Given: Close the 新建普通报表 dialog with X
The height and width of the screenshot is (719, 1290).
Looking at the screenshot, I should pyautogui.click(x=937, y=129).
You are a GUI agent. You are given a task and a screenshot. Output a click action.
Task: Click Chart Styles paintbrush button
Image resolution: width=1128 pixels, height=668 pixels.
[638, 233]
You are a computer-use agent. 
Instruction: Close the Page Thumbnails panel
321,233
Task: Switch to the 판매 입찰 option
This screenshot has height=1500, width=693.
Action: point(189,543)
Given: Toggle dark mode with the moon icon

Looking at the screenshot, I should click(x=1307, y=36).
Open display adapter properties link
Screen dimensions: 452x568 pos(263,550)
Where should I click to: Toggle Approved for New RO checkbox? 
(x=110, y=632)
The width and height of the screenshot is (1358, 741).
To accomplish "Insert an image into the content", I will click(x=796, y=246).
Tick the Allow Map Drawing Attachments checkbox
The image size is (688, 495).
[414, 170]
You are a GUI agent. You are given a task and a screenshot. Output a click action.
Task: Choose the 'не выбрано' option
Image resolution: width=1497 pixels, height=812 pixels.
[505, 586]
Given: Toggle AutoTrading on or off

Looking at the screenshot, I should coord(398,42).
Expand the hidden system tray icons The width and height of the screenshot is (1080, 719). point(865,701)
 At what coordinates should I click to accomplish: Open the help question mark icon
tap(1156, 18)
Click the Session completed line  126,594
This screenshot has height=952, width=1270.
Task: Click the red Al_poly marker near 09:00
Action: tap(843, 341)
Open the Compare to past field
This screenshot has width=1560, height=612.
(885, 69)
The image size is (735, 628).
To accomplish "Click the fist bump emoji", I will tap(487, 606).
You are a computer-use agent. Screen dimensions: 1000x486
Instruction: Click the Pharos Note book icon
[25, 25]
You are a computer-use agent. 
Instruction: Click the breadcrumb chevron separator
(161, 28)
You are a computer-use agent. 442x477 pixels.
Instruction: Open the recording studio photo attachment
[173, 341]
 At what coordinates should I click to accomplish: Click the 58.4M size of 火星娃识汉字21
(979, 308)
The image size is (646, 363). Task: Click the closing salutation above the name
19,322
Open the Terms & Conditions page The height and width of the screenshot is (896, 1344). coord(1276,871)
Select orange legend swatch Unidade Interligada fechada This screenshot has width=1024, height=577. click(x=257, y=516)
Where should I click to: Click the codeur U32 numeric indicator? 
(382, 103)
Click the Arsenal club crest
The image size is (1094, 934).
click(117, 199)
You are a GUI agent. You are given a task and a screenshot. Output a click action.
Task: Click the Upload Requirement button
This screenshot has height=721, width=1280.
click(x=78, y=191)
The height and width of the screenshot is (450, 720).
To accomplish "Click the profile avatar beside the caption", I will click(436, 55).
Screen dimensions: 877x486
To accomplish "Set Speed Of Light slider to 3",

------------------------------------------------------------------------

--- WHAT THIS TASK INVOLVES ---
Only one span is wanted. It runs from the first line of the listing through the line with "Task: Switch to the 판매 입찰 option", and each line must match exactly.

--- THE COMPLETED TASK ---
Given: Close the 新建普通报表 dialog with X
The height and width of the screenshot is (719, 1290).
Looking at the screenshot, I should pyautogui.click(x=937, y=129).
You are a GUI agent. You are given a task and a screenshot. Output a click action.
Task: Click Chart Styles paintbrush button
Image resolution: width=1128 pixels, height=668 pixels.
[638, 233]
You are a computer-use agent. 
Instruction: Close the Page Thumbnails panel
321,233
Task: Switch to the 판매 입찰 option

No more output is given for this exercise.